Source: The Canadian Press

The Canadian dollar went on a wild roller-coaster ride Tuesday as the world’s currencies reacted to investor fears over Japan’s unfolding nuclear disaster.

The loonie plunged 2.25 cents to near parity in early morning trading, then in a matter of hours recovered more than half the loss before eventually closing down 1.19 cents at 101.63 cents US.

And the volatility will likely continue, say analysts, until it is known whether Japanese nuclear technicians will be successful in bringing their overheating reactors under control.

The uncertainty has flipped the fundamentals of currency trading on its head, said Dennis Gartman, a U.S. trader and author of the influential Gartman Letter.

“It’s just a flight to safety. When all else fails go to the U.S. dollar, or go to the Swiss franc,” he said.

“Right now any fundamentals you talk about are laughable except for panic. It’s a rush away from the things people were rushing into up until Friday morning.”

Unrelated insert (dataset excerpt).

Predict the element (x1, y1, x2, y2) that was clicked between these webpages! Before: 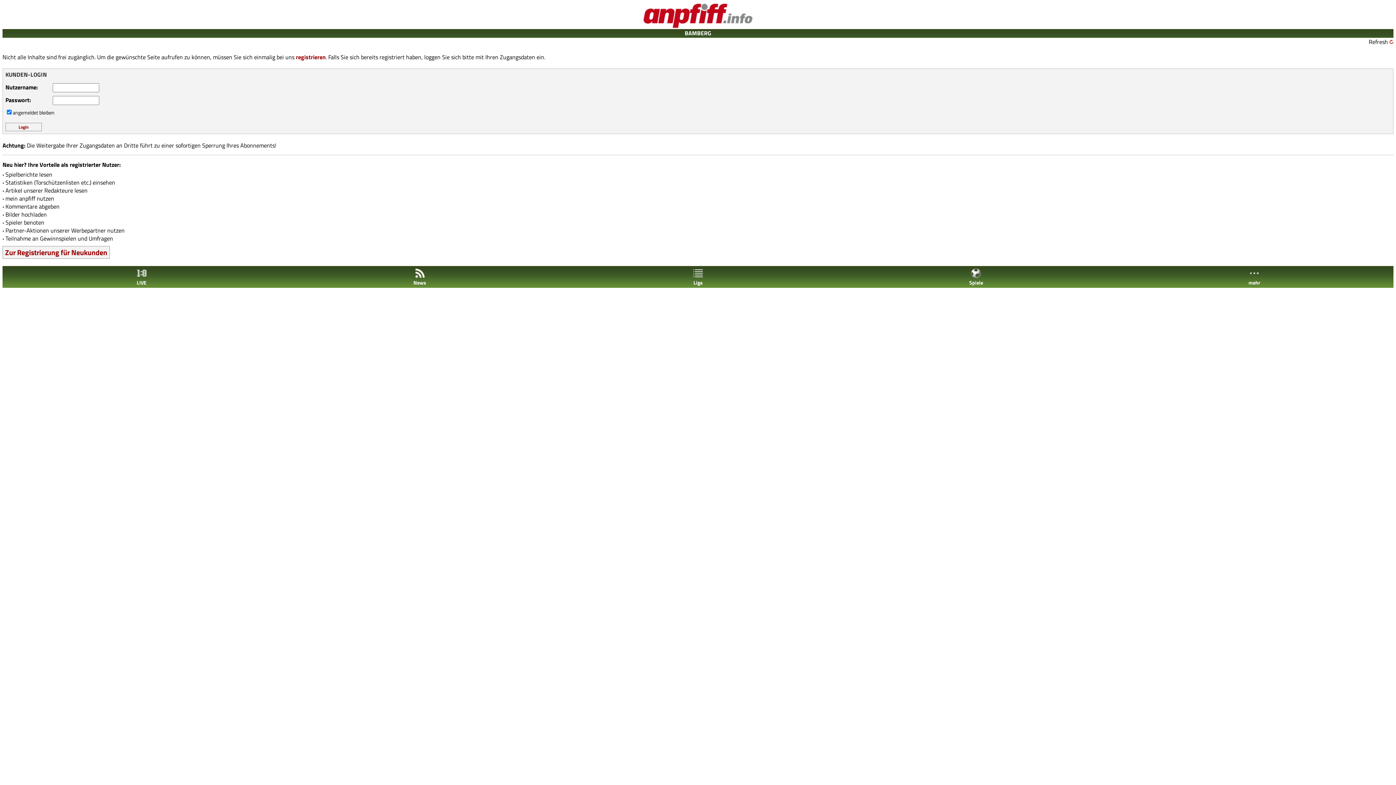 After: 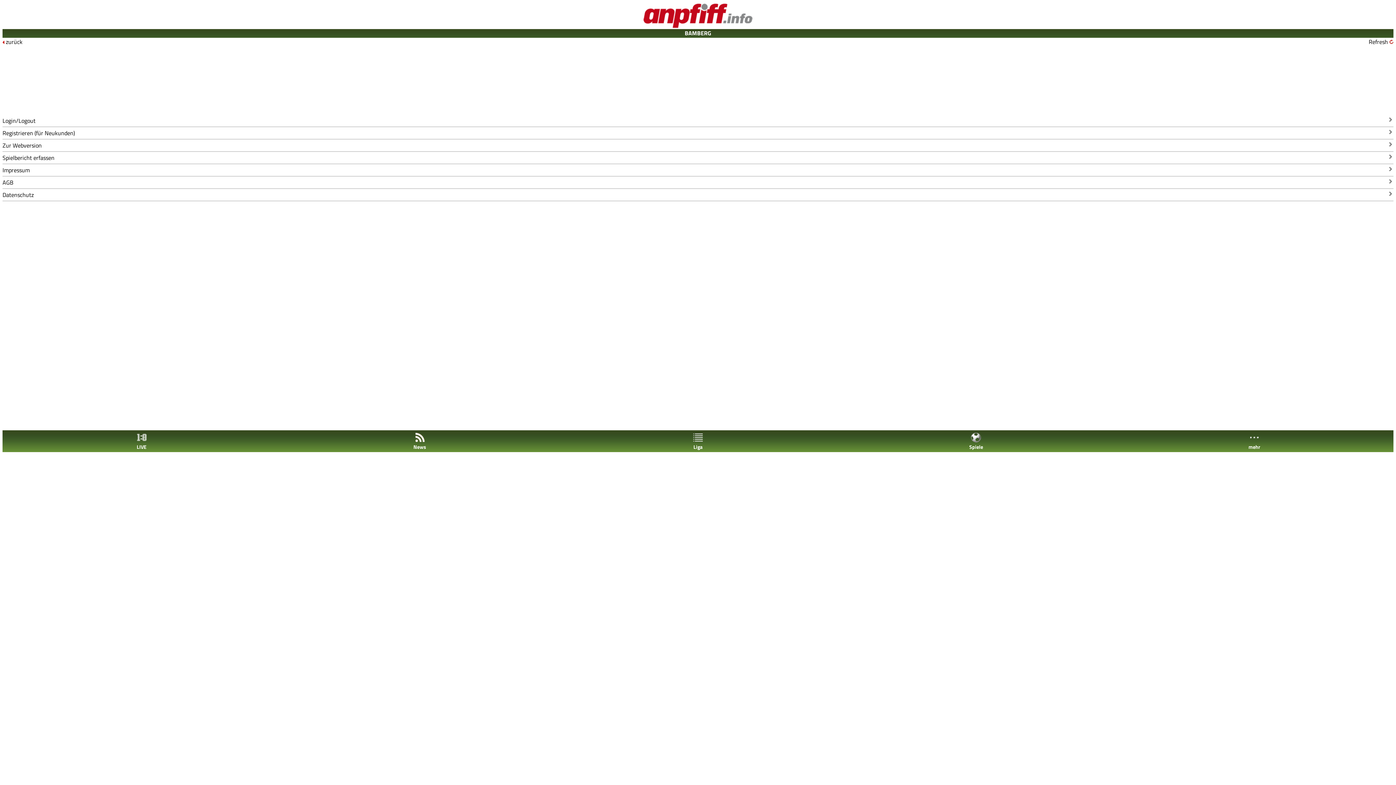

Nearly all the world’s major currencies experienced as hectic a day as the loonie, with the Australian dollar falling even further, while U.S., Swiss and Japanese denominations rallied.

The yen surge was anything but a flight to safety. It had been edging up before the crisis but has taken off ever since as insurance companies and others seek to “repatriate” the currency to pay claims and for reconstruction.

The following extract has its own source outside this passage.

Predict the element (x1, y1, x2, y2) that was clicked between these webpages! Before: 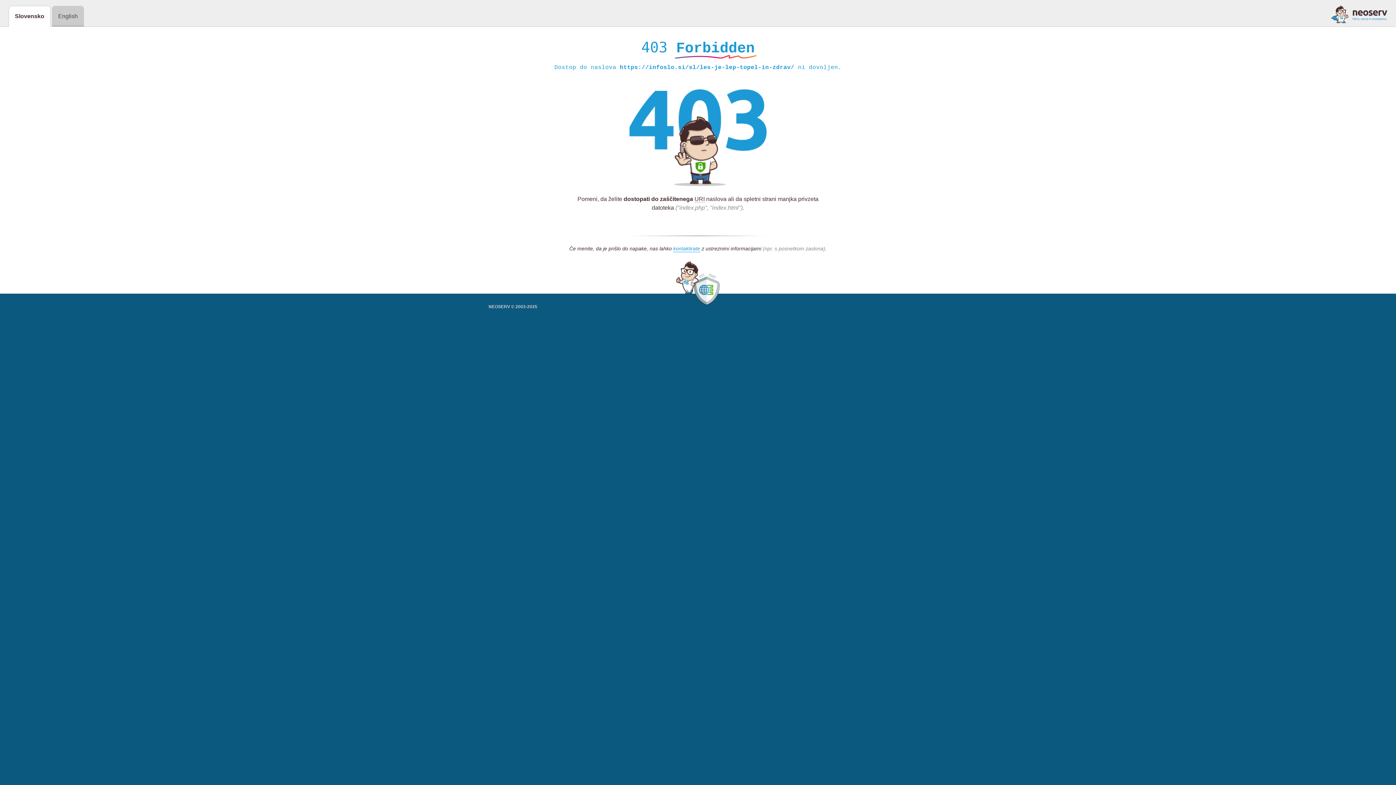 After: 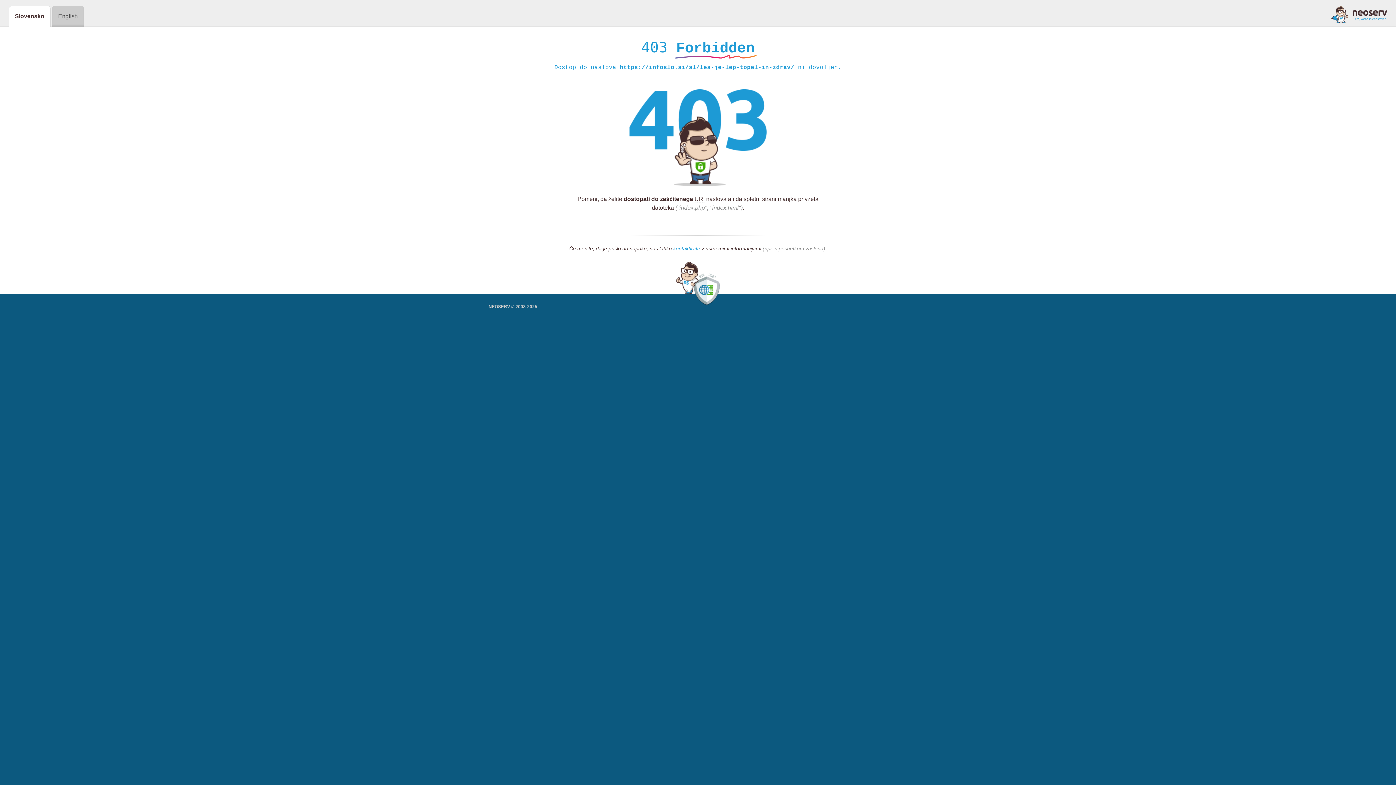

CIBC economist Peter Buchanan points out that a similar repatriation occurred after the 1995 Kobe quake, when the yen appreciated an astounding 20% against the U.S. dollar in a matter of months.

“We don’t think we’re going to get quite as sharp an appreciation this time because the Bank of Japan has been providing liquidity,” Buchanan said. “They are not likely to tolerate a sharp, further rise just because the export sector there is already labouring under the effects of the earthquake.”

The flight to safety phenomenon has derailed the Canadian currency before, most recently in the fall of 2007 when the financial crisis that began in the U.S. and resulting global recession saw traders back away from commodity currencies, particularly the loonie.

At the time, the Canadian dollar slid from a record high $1.10 US in November of 2007 to as low as 76.53 cents US 16 months later.

Analysts are not expecting that magnitude of a swoon this time because even the worst-case scenarios don’t foresee the Japanese emergency lasting for such an extended period or having the capacity to plunge the world into another deep recession.

Analysts were reluctant to forecast the near-term outlook for the loonie because the situation in Japan is so unpredictable.

“What we’re seeing is the market is repricing the outlook for Asian growth so … Japan, being the third-largest economy in the world, it’s going to put some downward pressure on global growth,” said Camilla Sutton, chief currency strategist at Scotia Capital.

The uncertainty was also reflected in equity markets, with Japan’s benchmark Nikkei 225 stock average taking the biggest hit, falling more than 1,000 points, or 11%, after a six per cent decline Monday.

Stock markets in Toronto and New York were well off the worst levels of the session but the TSX closed down about 0.5% and the Dow industrials about one per cent.

Meanwhile, the April crude contract on the New York Mercantile Exchange lost $4.01 to US$97.18 a barrel. Prices had already been under pressure on concerns that Japan will be using much less oil because of the economic impact of last Friday’s massive earthquake and tsunami.

Demand concerns pushed copper down five cents to US$4.14 a pound, far below recent highs of more than US$4.60.

Bullion prices also retreated with the April contract in New York down $32.10 at US$1,392.80 an ounce.

“It’s very hard to quantify what’s transpiring and very hard to quantify the risk in the system and there’s a tremendous amount of misinformation circulating about,” Sutton said.

Gartman said it is impossible to predict when the panic would end.

“It will stop when it stops … that’s the best that can be said and that’s 35 years of experience speaking,” he said.

“It is patently illogical for the Canadian dollar to get weak that this point, because eventually the rebuilding process in Japan is going to require Canadian exports of plywood, coal, crude oil, food, copper — all those things that lift the Canadian dollar but right now it doesn’t matter.”